We know…really, we do. We have to work with our customers to help them quantify the value of investing in our products or services. We use terms like ROI, TCO, IRR, qualitative, quantitative, and the like, to help define this value. Many times, we have ROI calculators, case studies, reference stories, and other tools to help us help the customer. It’s an important step in the process of an investment decision.
Is there another kind of value? What about an individual’s personal motivation to select or invest in a particular product or service? In our ValueSelling workshops, we explore this element of value and ask the question, “which is the bigger motivator, business value or personal value?”. 99 times out of 100, the answer is “personal”. Is that really the case? Do professional people really make emotional buying decisions for logical reasons? Do they select something for personal reasons and justify it logically? Maybe not completely, but the element of personal value is clearly a strong component of a buying decision. That said, how often do we, as sellers, understand the personal value of the key stakeholder(s) in a client engagement? 10%? More or less?
For the sake of argument, let’s say that personal value is a significant component of a buying decision and we mostly don’t uncover it. Why is that? Most people would agree that there is a risk in damaging trust and rapport with a client by asking too personal a question. That’s understandable. But, is there a way to ask someone about their personal motivation without risking rapport?
For example, a personal value question may sound something like, “I’ve been working with another VP at a company about your size.
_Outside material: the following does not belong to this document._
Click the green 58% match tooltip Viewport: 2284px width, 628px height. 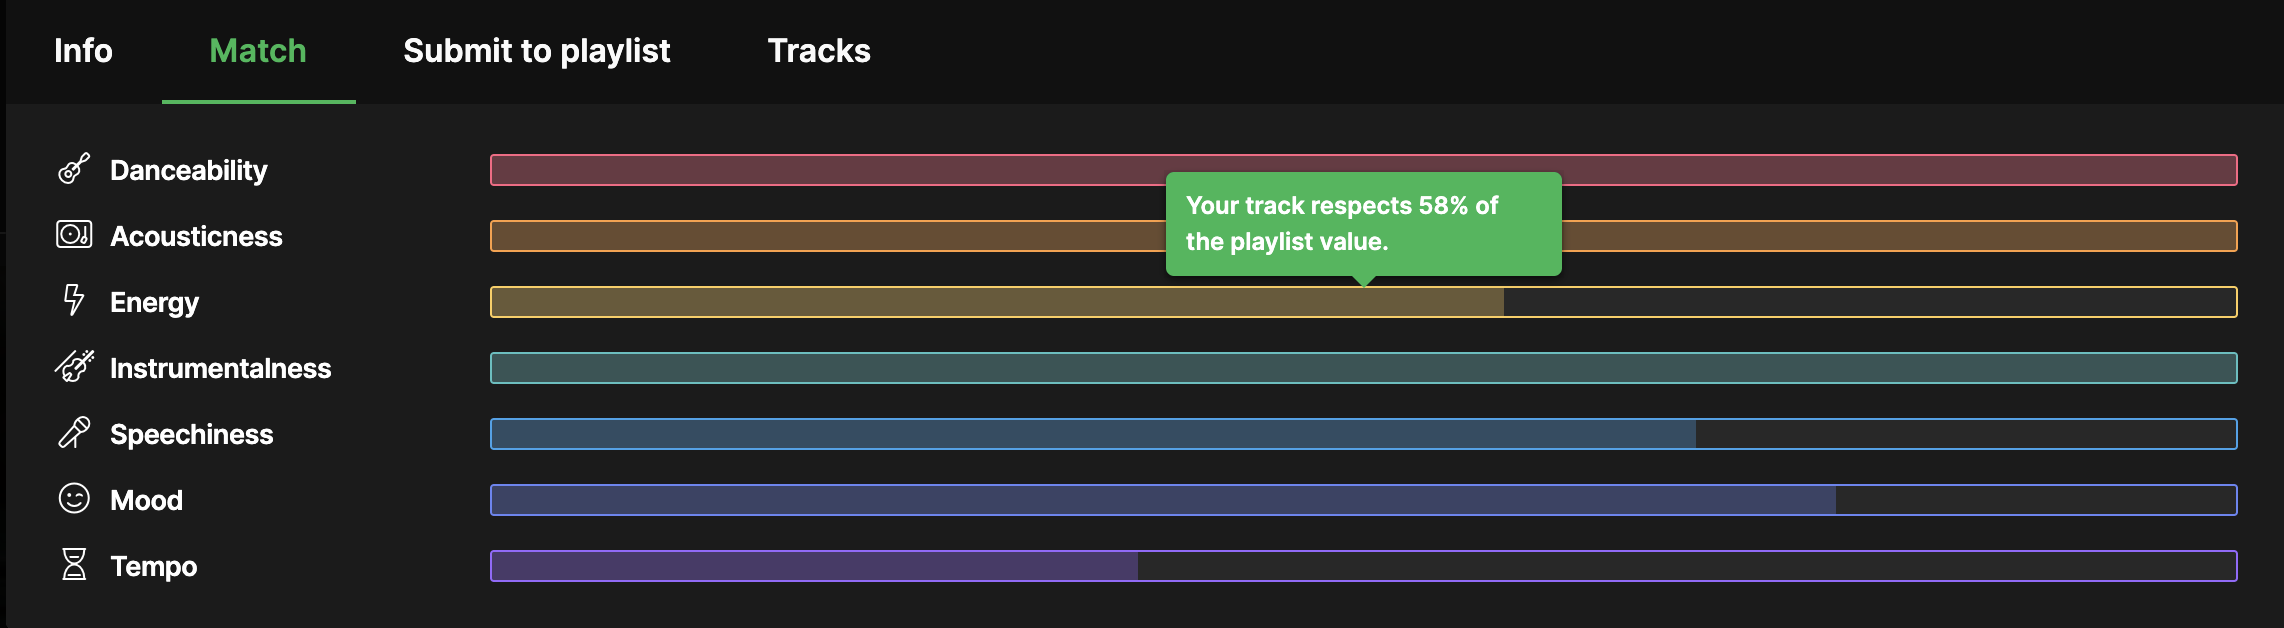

She told me that her personal motivation, if this project was successful, was to put her in-line for the next step in her career. Would that be the same for you or is it something different?”. Does that question risk rapport? Does it potentially open a dialogue that person’s personal value?
Personal value for an individual – although many people consider it a bigger motivator than business value – is most often not identified in our client engagements. However, what could it mean to your pipeline, opportunities, and forecast if you could uncover it just a little more often, say 10% or 20%? Finally, wouldn’t it be equally beneficial to the client, as we work to deliver on the business value, if we could deliver on their personal motivation as well? Sometimes, it just means asking the right question at the right time. Of course, business value is still important as the means to justify a purchasing decision. In a current or future client engagement, think about the importance of understanding personal value in an opportunity and maybe, just maybe, asking about it.